Anyways, it was turning out to be a rather busy afternoon and I was about to throw a temper tantrum with what I was doing when Abby IM’ed a very generous complement. Since I am home right now and the exchange of messages wouldn’t be here in my PC at home, I won’t be able to quote the lines verbatim but the gist was basically that she enjoyed reading the stuff that I put down here in this space. She told me that the stuff I write down here was funny and being an easily flattered person (aside from an attention bastard), I couldn’t help but send her a blushing emoticon and my sincere thanks. It was pretty much powerful for one of the first things she told me during our first conversation on IM ran along similar lines.
So cheers to you Abby! Thank you for your generous comments and your complements. Should I get enough more time designing templates, maybe I could gift you one more, something much better than what I gifted you before.

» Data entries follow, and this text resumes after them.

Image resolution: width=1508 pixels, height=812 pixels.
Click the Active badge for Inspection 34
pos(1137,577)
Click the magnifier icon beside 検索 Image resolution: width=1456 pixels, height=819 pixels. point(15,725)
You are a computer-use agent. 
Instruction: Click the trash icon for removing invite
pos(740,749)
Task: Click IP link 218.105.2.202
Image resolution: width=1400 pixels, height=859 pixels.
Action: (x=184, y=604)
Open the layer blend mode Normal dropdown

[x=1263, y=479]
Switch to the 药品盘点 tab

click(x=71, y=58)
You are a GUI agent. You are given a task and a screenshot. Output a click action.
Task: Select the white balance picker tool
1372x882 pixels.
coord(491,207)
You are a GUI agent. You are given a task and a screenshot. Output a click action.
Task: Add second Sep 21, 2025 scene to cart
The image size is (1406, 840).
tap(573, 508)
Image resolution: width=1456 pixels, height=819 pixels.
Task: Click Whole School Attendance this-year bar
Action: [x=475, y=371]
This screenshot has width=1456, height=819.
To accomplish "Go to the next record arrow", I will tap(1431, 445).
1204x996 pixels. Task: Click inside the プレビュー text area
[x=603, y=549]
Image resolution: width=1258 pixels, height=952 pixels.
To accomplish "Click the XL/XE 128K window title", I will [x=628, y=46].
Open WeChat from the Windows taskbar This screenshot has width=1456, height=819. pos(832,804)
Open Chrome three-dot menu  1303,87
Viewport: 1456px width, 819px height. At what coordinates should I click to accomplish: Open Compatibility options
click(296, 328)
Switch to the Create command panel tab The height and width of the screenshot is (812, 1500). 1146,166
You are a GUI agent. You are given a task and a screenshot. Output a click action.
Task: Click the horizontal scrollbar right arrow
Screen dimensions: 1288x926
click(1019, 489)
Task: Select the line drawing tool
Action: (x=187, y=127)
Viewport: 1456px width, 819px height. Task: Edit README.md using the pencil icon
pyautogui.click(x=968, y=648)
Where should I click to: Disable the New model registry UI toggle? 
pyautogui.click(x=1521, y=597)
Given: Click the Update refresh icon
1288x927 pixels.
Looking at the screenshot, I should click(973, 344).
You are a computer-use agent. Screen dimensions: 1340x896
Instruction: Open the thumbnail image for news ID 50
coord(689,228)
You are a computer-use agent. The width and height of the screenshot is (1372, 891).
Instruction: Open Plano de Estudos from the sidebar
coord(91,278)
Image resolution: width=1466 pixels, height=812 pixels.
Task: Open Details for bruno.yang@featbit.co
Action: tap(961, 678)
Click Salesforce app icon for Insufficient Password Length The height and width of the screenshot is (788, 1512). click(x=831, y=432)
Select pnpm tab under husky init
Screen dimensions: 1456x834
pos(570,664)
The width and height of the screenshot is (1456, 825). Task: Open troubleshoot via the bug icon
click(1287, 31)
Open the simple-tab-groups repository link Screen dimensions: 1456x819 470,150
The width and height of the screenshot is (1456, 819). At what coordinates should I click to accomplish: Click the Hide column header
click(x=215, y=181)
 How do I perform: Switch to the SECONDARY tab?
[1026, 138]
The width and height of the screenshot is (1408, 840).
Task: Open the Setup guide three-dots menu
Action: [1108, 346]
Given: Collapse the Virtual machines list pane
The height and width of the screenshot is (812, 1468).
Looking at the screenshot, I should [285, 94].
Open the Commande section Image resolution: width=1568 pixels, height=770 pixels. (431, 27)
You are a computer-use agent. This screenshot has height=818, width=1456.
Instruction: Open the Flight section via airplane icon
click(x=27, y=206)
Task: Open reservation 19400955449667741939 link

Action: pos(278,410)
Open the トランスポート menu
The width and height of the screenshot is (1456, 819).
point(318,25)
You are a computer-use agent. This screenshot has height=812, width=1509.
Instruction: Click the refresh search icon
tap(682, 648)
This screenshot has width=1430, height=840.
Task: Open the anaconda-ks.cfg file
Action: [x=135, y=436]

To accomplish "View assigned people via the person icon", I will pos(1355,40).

Well, she’s not the only person that I feel like thanking. There is so much to be thankful for: the Teachoy who often hops on in and gives me a lot of wisdom and encouragement with realizing what I want to do for myself and never fails to amaze me with her witty yet sincere words, my best buddy Ann who keeps me looking up and listens even to my ultimate nonsensical nonsense and gives sound advice, my colleagues Dean and Inna whose thoughts give me perspectives that I often overlook and provide me with a lot of things to learn, and my college buddies and lifelong friends Robin, Yek and Monique, for when we get together, I always find myself learning from their thoughts, opinions, stories and their indulgences.
Most of all, all of you who patiently read my whims and my outrages, my peace and my violence, my art and my weirdness. I agree with my literary hero Neil Gaiman when he says through his characters that “stories used to be fair trade for something valuable.” I still believe they are, and one of the reasons that I keep on pushing myself to write is that. If there is nothing else that I can offer this world, maybe a good story about a day, or about an image in our minds or an event that has some sort of impact would make it worth the time that the people who read it and give out their piece of minds spent in their efforts.
I’ve ordered 5 “Make Poverty History” white bands, hopefully to be delivered within the next two weeks. I’ve got two people (one’s for me, and one’s for my buddy Robin) on the list already and I haven’t got a clue what to do with the remaining three when they come.
Do you want one? Drop me a line here and tell me something right of the top of your head what you can do to make poverty history. I’ll post here the stuff that you wrote and personally bring you that MPH white band. I’ll prolly even take a photograph of you wearing that white band, which of course will be posted here and help me become much better in taking photos.
One drop in the bucket isn’t much but I’ll bet if we all put in some drops, we can make the impossible closer to the possible.